> _Given records_:
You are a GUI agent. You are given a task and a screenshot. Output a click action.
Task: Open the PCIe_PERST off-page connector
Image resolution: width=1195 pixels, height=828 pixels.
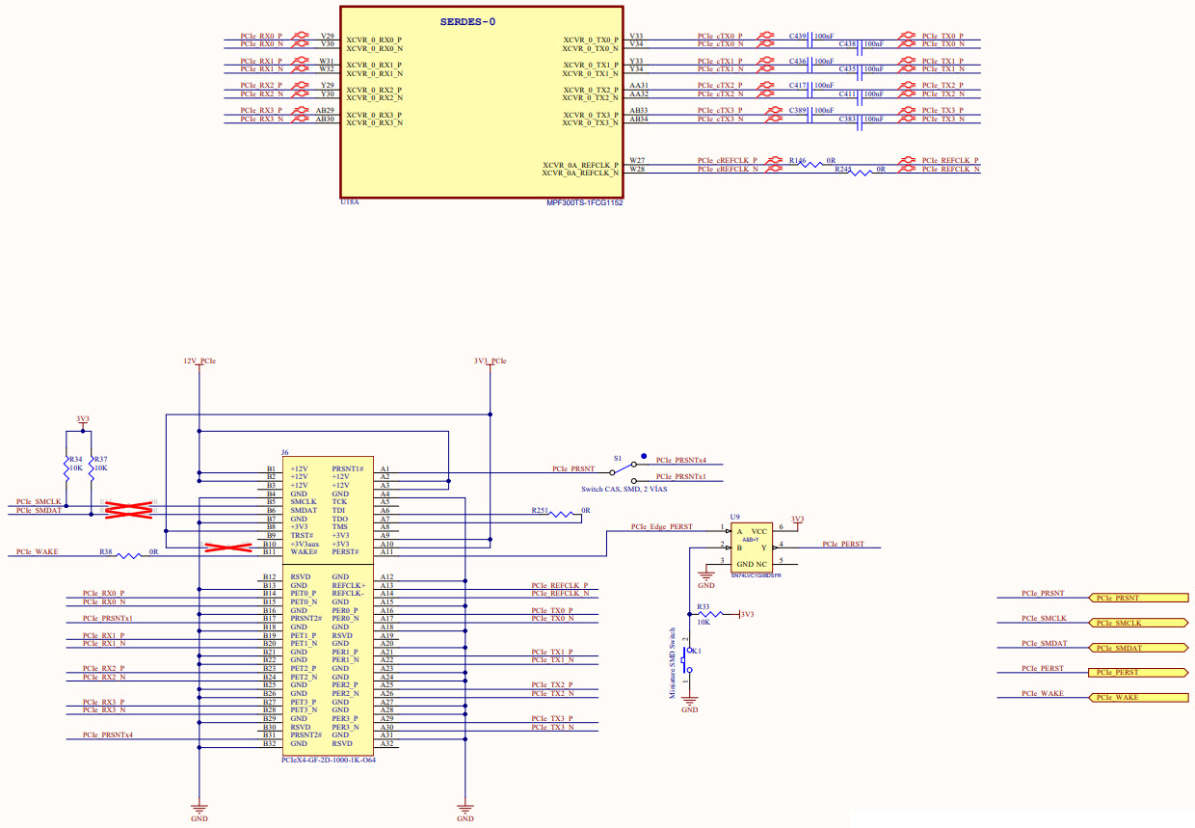point(1137,670)
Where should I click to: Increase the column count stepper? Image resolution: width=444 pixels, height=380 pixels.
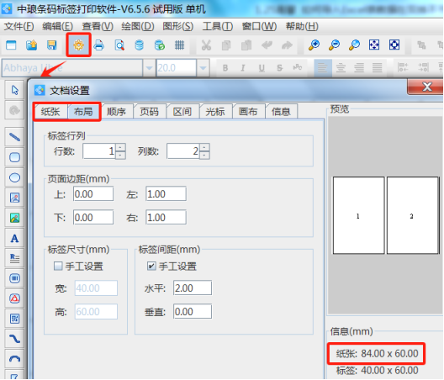pos(204,147)
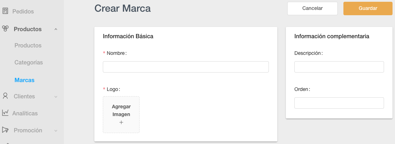Focus the Descripción input field
395x144 pixels.
coord(339,67)
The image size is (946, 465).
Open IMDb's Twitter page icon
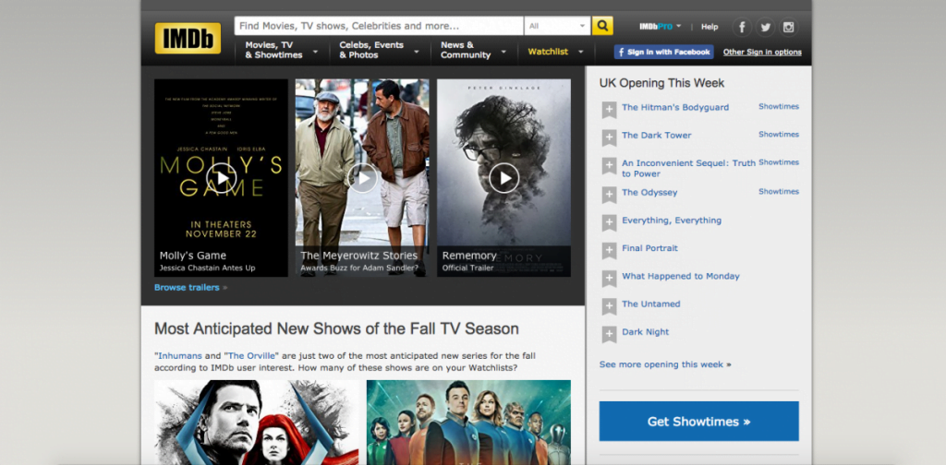(765, 28)
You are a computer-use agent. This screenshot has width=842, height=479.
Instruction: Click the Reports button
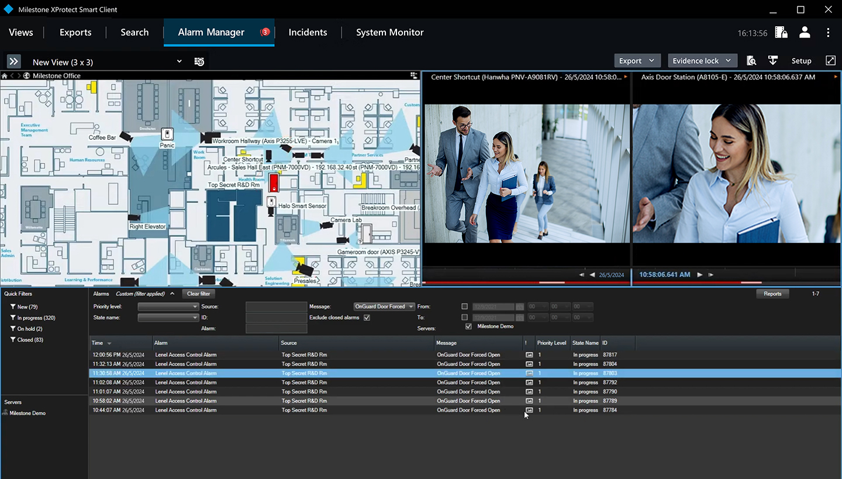[x=772, y=294]
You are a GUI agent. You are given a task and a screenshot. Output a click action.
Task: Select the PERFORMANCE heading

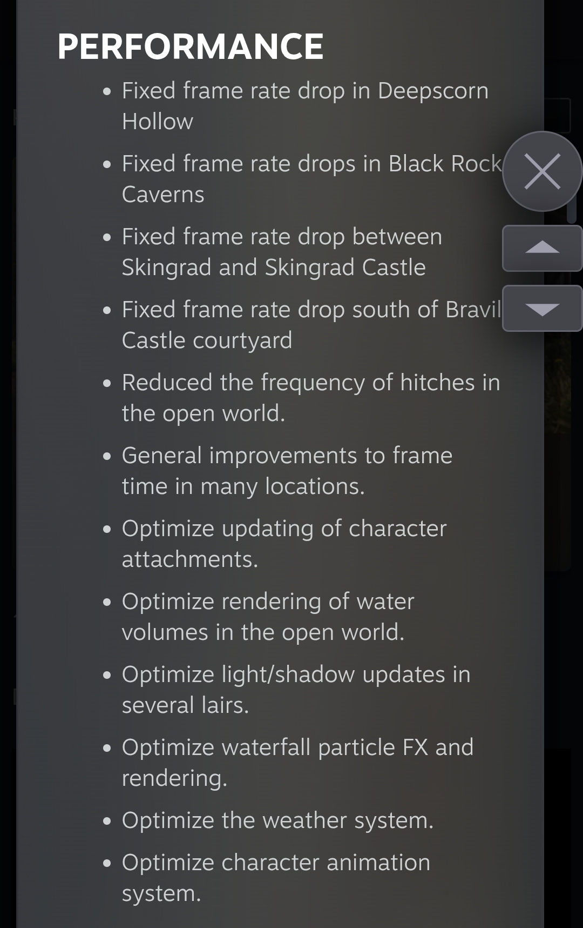191,46
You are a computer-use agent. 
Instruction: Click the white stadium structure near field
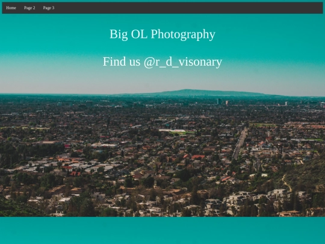point(173,131)
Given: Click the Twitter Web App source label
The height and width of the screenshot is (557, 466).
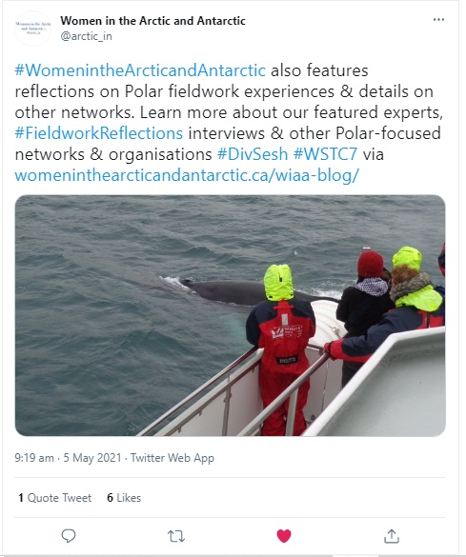Looking at the screenshot, I should [x=172, y=458].
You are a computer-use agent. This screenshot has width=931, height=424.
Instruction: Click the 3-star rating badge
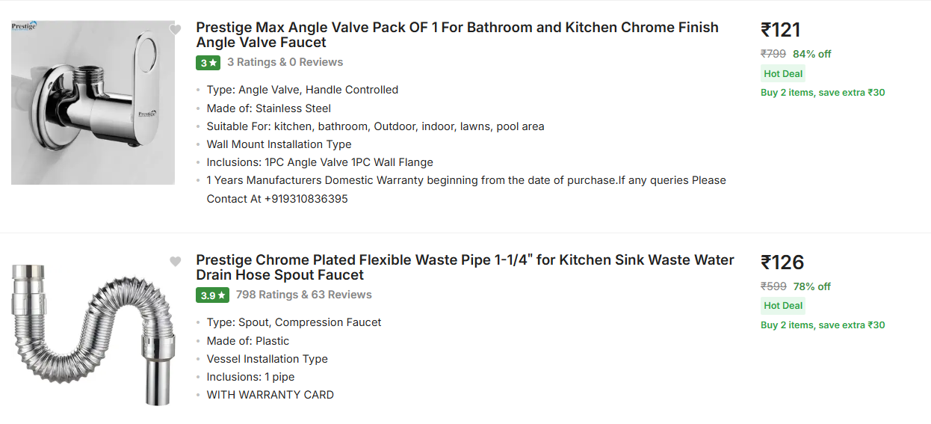point(208,63)
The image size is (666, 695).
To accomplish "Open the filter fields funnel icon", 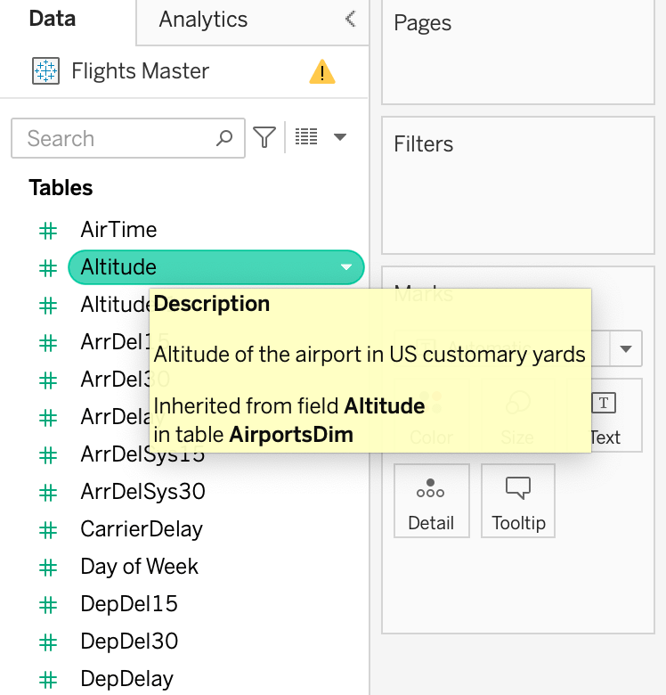I will point(264,137).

> _What to work on_:
Range to copy from the listing above: the line with "Where should I" through the line with "has width=931, height=424.". Transcribe it exactly and skip the pictures.

> _Written answer_:
Where should I click to: Increase the column count stepper? Image resolution: width=444 pixels, height=380 pixels.
pos(204,147)
Focus the Descripción input field
395x144 pixels.
coord(339,67)
The image size is (946, 465).
Open IMDb's Twitter page icon
(765, 28)
You are a computer-use agent. This screenshot has width=842, height=479.
Instruction: Click the Reports button
[x=772, y=294]
You are a GUI agent. You are given a task and a screenshot. Output a click action.
Task: Select the PERFORMANCE heading

191,46
You are a computer-use agent. 
Instruction: Click the white stadium structure near field
point(173,131)
Given: Click the Twitter Web App source label
The height and width of the screenshot is (557, 466).
Looking at the screenshot, I should [x=172, y=458].
You are a computer-use agent. This screenshot has width=931, height=424.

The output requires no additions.